Task directions: When a line below contains the word "computer", copy that line.

--- Given entries Enclosed Below ---

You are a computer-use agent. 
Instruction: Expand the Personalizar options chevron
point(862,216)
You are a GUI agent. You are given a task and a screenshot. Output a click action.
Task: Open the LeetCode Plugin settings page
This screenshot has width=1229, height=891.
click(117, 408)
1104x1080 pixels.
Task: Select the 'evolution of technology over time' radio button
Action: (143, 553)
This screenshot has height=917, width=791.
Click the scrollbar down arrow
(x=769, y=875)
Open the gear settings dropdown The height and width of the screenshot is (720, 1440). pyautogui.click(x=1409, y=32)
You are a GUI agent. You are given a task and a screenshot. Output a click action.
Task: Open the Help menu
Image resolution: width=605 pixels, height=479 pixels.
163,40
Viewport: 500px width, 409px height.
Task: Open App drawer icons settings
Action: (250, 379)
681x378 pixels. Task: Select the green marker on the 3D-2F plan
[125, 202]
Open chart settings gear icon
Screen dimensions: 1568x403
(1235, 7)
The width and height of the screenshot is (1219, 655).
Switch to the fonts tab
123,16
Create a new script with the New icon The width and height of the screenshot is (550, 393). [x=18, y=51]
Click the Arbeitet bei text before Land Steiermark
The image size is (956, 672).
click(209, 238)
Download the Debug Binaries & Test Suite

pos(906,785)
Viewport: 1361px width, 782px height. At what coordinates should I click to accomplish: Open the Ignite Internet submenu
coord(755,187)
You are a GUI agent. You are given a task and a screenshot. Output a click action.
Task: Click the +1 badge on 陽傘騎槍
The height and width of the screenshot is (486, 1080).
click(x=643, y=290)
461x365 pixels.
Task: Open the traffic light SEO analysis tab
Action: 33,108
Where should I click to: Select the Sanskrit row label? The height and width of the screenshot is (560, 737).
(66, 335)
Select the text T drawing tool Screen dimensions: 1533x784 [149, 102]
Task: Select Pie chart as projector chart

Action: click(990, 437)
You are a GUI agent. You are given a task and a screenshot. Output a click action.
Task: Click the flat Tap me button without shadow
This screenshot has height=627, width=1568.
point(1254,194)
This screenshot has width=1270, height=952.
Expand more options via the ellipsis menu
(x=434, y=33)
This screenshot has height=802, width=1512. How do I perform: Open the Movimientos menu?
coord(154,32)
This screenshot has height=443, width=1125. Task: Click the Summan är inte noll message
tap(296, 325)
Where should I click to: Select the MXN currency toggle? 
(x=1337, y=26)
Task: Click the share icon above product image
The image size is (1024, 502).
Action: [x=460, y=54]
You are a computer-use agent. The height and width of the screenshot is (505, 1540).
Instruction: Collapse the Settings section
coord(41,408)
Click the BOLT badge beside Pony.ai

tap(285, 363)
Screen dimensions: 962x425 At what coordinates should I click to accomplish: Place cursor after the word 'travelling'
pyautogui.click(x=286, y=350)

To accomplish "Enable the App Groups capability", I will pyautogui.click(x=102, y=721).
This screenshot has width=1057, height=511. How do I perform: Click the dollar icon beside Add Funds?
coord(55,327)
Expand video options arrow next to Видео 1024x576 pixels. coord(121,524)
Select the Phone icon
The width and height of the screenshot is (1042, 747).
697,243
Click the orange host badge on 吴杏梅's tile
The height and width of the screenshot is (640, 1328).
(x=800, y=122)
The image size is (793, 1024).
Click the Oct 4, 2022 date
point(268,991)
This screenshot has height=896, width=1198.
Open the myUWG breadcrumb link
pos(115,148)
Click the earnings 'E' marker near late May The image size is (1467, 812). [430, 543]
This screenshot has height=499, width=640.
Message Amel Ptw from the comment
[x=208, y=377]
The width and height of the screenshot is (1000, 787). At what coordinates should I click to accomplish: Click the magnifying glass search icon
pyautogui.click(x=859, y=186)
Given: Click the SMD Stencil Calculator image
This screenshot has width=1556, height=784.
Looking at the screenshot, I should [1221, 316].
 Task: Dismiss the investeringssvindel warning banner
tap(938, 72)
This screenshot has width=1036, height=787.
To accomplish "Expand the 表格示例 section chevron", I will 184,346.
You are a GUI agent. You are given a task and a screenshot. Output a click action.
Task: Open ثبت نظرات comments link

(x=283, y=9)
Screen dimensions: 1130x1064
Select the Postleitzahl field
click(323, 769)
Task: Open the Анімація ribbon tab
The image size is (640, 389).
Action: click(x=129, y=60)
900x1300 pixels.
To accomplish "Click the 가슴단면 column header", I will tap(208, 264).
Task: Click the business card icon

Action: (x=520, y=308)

--- End of Enclosed Given entries ---

Response below:
You are a computer-use agent. 
You are a computer-use agent. The height and width of the screenshot is (505, 1540).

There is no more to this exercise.